▶ **Task material**:

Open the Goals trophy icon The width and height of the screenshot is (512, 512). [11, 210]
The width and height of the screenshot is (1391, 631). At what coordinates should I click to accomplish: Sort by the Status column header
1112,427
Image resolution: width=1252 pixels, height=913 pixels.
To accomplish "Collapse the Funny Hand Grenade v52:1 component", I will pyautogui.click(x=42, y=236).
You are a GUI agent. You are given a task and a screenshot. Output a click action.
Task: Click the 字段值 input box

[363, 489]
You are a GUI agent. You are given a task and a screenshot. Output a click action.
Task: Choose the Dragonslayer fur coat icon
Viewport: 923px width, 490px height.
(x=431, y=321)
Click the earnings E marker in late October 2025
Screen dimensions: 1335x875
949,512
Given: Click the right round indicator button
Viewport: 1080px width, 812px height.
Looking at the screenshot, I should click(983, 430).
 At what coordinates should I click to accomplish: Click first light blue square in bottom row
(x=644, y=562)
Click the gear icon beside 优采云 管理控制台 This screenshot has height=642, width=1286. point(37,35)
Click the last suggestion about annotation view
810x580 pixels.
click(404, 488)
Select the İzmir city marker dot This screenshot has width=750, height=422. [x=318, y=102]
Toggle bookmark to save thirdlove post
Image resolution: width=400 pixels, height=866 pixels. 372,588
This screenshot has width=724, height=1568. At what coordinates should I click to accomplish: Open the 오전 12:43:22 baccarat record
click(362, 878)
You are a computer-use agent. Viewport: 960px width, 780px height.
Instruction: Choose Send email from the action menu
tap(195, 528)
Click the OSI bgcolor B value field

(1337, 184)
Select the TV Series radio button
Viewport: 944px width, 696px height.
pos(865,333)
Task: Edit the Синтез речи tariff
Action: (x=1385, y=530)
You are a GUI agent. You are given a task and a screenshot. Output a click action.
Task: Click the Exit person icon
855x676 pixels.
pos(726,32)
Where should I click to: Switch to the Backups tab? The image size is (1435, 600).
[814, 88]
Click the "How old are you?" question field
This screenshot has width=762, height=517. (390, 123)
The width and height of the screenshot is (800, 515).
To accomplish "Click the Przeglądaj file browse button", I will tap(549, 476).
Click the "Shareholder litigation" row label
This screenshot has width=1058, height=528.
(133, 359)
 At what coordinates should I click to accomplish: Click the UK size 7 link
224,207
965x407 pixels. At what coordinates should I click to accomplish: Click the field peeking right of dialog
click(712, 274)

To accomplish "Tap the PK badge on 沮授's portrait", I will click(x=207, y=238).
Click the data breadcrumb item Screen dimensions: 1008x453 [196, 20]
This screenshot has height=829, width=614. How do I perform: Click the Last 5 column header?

▶ **Exercise goal**:
After the last line, print all the entries once again, unchanged.

▶ **Your response**:
Open the Goals trophy icon The width and height of the screenshot is (512, 512). [11, 210]
The width and height of the screenshot is (1391, 631). At what coordinates should I click to accomplish: Sort by the Status column header
1112,427
Image resolution: width=1252 pixels, height=913 pixels.
To accomplish "Collapse the Funny Hand Grenade v52:1 component", I will pyautogui.click(x=42, y=236).
You are a GUI agent. You are given a task and a screenshot. Output a click action.
Task: Click the 字段值 input box

[363, 489]
You are a GUI agent. You are given a task and a screenshot. Output a click action.
Task: Choose the Dragonslayer fur coat icon
Viewport: 923px width, 490px height.
(x=431, y=321)
Click the earnings E marker in late October 2025
Screen dimensions: 1335x875
949,512
Given: Click the right round indicator button
Viewport: 1080px width, 812px height.
Looking at the screenshot, I should click(983, 430).
 At what coordinates should I click to accomplish: Click first light blue square in bottom row
(x=644, y=562)
Click the gear icon beside 优采云 管理控制台 This screenshot has height=642, width=1286. point(37,35)
Click the last suggestion about annotation view
810x580 pixels.
click(404, 488)
Select the İzmir city marker dot This screenshot has width=750, height=422. [x=318, y=102]
Toggle bookmark to save thirdlove post
Image resolution: width=400 pixels, height=866 pixels. 372,588
This screenshot has width=724, height=1568. At what coordinates should I click to accomplish: Open the 오전 12:43:22 baccarat record
click(362, 878)
You are a computer-use agent. Viewport: 960px width, 780px height.
Instruction: Choose Send email from the action menu
tap(195, 528)
Click the OSI bgcolor B value field

(1337, 184)
Select the TV Series radio button
Viewport: 944px width, 696px height.
pos(865,333)
Task: Edit the Синтез речи tariff
Action: (x=1385, y=530)
You are a GUI agent. You are given a task and a screenshot. Output a click action.
Task: Click the Exit person icon
855x676 pixels.
pos(726,32)
Where should I click to: Switch to the Backups tab? The image size is (1435, 600).
[814, 88]
Click the "How old are you?" question field
This screenshot has width=762, height=517. (390, 123)
The width and height of the screenshot is (800, 515).
To accomplish "Click the Przeglądaj file browse button", I will tap(549, 476).
Click the "Shareholder litigation" row label
This screenshot has width=1058, height=528.
(133, 359)
 At what coordinates should I click to accomplish: Click the UK size 7 link
224,207
965x407 pixels. At what coordinates should I click to accomplish: Click the field peeking right of dialog
click(712, 274)

To accomplish "Tap the PK badge on 沮授's portrait", I will click(x=207, y=238).
Click the data breadcrumb item Screen dimensions: 1008x453 [196, 20]
This screenshot has height=829, width=614. How do I perform: Click the Last 5 column header?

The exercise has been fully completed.